Effort begins to remove racist language, recompile Alabama Constitution

1901 Constitution

Alabama’s 1901 Constitution was aimed at keeping blacks and poor whites from voting and achieved the framers’ intent.

A voter-approved effort to remove racist language from the Alabama Constitution and reorganize the heavily amended, 120-year-old document in a more understandable way began today at the State House. The Legislative Committee on the Recompilation of the Constitution met for the first time and heard a presentation from Othni Lathram, director of the Legislative Services Agency. The committee will advise Lathram, who has the task of drafting a recompiled constitution and submitting it to legislators next year. If lawmakers approve the new document, it would go on the ballot for voters to have the final say.

Earlier this year, Coleman and House Speaker Mac McCutcheon, R-Monrovia, sponsored a resolution creating the 10-member advisory commission, a measure Gov. Kay Ivey signed in May. Coleman said the reform was a bipartisan effort. She has said Alabama Citizens for Constitutional Reform, a non-profit group started in 2000, spearheaded the plan and helped convince lawmakers to support it.
The Alabama Constitution, ratified in 1901, was intended to concentrate power in the Legislature and preserve white supremacy and racial segregation. Federal court decisions nullified some sections decades ago, but they remain in the constitution. Those include Section 256, which says: Separate schools shall be provided for white and colored children, and no child of either race shall be permitted to attend a school of the other race.
Section 259 authorized poll taxes. Section 32 prohibits slavery and involuntary servitude but includes an exception for the punishment of a crime. At today’s meeting, Lathram gave some of the history of the document, which was Alabama’s sixth state constitution, the first coming at the time of statehood in 1819. Others came with secession from the Union in 1861, the return to the Union in 1865, the Reconstruction era of 1868, and the rollback of Reconstruction and reassertion of white supremacy in 1875.


Lathram said amendments to the 1901 Constitution began soon after it was ratified because it was so restrictive in certain areas. For example, it did not allow public funds to be used for improvements such as roads, schools, and courthouses. Voters have now approved 977 amendments to the constitution, and 13 more will be on the ballot next year.

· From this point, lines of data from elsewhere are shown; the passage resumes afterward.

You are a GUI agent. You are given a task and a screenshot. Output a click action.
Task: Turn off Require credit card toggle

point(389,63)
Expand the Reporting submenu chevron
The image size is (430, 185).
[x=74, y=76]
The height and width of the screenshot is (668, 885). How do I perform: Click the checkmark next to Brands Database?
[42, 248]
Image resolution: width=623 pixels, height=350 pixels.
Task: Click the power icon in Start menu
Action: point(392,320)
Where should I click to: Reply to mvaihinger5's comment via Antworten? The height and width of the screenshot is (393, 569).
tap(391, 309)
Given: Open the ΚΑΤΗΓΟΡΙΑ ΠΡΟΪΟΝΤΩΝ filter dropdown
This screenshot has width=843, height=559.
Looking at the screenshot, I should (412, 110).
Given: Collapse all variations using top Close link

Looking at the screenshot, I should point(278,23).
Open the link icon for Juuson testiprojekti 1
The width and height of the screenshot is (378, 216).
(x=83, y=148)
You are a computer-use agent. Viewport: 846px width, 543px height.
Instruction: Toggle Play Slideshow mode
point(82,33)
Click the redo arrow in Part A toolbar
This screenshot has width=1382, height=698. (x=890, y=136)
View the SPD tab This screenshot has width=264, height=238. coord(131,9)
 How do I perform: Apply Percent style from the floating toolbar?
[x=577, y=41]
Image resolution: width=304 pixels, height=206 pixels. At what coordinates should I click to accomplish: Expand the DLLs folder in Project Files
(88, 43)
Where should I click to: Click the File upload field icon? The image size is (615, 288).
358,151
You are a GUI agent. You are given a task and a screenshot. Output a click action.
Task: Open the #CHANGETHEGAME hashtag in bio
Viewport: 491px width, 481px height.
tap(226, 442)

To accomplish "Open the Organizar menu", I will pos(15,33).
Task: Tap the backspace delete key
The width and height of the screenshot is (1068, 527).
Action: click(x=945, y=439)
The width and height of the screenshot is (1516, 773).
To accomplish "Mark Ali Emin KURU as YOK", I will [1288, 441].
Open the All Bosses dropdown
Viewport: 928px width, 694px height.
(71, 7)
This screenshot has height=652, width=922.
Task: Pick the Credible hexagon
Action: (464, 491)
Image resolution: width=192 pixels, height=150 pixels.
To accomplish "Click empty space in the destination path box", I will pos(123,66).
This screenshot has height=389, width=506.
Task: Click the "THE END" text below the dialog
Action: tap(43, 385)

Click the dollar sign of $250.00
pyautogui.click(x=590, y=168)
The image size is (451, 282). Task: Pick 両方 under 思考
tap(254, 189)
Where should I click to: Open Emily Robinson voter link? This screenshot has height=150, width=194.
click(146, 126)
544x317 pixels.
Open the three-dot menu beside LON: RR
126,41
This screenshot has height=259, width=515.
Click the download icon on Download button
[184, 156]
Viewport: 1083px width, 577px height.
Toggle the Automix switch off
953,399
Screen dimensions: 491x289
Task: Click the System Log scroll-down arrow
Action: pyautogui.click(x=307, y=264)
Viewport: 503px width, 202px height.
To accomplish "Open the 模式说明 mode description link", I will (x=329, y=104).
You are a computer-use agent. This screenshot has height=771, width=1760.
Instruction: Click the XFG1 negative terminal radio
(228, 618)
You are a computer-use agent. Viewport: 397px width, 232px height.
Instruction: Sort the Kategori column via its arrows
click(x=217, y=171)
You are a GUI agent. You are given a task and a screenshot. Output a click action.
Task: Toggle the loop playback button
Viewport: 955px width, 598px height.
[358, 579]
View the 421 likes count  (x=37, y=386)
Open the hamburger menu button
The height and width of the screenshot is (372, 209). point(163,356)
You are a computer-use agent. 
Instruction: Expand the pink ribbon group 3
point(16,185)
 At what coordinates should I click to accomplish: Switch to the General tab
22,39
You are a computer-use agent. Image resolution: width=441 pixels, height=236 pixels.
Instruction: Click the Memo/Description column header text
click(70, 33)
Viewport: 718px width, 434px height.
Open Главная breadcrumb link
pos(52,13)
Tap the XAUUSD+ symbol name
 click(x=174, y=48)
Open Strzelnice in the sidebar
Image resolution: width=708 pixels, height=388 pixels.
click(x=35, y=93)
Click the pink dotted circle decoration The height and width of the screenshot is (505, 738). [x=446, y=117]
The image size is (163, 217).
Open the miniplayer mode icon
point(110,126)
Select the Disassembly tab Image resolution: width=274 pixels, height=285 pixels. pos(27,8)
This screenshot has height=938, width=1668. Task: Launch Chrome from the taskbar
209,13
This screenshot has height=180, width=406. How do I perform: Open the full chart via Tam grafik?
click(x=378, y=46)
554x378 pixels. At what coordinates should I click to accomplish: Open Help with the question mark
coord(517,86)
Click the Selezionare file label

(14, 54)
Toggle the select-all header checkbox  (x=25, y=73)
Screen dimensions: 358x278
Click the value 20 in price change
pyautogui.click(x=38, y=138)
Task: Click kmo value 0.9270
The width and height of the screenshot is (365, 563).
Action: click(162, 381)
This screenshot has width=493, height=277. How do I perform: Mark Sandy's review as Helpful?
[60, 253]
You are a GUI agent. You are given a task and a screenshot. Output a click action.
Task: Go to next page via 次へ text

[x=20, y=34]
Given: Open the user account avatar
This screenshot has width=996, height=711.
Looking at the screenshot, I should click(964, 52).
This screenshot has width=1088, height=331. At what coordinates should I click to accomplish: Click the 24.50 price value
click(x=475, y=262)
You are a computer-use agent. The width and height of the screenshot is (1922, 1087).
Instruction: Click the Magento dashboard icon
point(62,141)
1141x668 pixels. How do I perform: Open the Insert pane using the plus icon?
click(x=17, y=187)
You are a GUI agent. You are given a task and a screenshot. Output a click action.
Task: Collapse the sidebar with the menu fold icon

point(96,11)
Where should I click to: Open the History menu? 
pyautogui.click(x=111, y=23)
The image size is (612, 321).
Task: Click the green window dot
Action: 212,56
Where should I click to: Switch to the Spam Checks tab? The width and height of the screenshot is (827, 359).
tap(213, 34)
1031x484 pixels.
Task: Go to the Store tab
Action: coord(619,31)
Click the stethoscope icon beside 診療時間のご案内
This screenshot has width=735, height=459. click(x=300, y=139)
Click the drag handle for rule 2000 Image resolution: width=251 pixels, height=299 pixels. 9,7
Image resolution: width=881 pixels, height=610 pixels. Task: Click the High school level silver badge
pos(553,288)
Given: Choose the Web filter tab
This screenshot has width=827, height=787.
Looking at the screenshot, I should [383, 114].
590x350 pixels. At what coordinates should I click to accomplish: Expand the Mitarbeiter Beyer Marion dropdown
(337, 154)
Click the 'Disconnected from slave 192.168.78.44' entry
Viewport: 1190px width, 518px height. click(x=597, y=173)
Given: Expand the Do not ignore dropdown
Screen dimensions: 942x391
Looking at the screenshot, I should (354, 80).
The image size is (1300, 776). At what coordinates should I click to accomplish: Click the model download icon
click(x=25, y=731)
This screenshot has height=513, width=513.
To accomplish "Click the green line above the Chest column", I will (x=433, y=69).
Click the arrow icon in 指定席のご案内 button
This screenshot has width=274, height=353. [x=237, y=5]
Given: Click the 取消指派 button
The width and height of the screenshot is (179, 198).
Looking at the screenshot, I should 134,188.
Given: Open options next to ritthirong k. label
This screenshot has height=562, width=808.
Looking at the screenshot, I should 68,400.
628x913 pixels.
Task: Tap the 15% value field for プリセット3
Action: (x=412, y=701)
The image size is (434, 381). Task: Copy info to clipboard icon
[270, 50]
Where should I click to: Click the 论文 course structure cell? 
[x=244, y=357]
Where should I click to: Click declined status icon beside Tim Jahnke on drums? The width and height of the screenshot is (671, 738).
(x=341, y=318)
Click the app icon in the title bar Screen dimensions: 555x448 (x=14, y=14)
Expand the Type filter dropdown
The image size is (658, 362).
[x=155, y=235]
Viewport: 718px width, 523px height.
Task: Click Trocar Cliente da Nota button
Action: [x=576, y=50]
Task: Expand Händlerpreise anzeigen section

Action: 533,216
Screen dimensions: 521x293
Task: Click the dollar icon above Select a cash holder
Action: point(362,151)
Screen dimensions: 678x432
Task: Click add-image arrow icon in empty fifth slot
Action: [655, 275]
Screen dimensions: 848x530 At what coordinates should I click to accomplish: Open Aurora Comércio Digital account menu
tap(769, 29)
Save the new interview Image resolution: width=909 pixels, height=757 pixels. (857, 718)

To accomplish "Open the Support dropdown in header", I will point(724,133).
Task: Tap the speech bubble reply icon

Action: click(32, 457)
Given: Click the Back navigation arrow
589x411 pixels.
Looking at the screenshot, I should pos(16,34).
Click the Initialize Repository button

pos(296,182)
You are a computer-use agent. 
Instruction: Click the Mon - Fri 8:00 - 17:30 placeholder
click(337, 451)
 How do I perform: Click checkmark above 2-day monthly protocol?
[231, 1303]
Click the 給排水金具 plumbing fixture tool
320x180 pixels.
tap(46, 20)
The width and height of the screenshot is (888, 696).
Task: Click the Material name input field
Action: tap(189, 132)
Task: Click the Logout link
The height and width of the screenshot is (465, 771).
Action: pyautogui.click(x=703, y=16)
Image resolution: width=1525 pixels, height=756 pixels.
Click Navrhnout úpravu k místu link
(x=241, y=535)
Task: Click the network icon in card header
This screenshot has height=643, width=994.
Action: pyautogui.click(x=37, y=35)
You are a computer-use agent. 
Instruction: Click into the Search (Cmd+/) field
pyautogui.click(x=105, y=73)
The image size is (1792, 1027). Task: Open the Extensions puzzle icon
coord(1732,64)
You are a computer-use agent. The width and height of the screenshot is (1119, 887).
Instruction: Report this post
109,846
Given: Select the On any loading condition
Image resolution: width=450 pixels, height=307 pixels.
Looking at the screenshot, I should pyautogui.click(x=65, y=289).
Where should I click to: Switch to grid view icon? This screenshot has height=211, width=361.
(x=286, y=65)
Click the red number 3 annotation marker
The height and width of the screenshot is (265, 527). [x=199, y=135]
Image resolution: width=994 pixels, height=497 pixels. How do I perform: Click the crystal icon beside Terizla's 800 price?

Coleman said the committee will hold a public hearing in August to allow people to share their ideas about the process. A date has not been picked, she said. Information about the committee’s work, including today’s presentation, will be posted the Legislative Services Agency’s website. Here is the link.

“We want to make sure the public trusts the process and gets a chance to engage in the process,” Coleman said.  She said the goal is to have the draft completed in November so that the public will have a full month to review it before the legislative session starts in January. If approved by the Legislature, it would go on the ballot in November 2022.
Even though the racist provisions like segregated schools have been invalidated, Coleman said it is important to erase them from the state constitution. “We want to send a message to the country, the world, that we are a 21st century Alabama,” Coleman said. “That is not who we are anymore. “I just love economic development, tourism. We want to get people to bring their dollars into the state of Alabama. But that constitution itself sends a message that we don’t want certain people to come here. So we want to change that document, say that we’re open for business, and you’re welcome to the state of Alabama.”

Alabama Legislative Services Agency Director Othni Lathram

Alabama Legislative Services Agency Director Othni Lathram speaks to the committee to recompile the state constitution on July 8, 2021.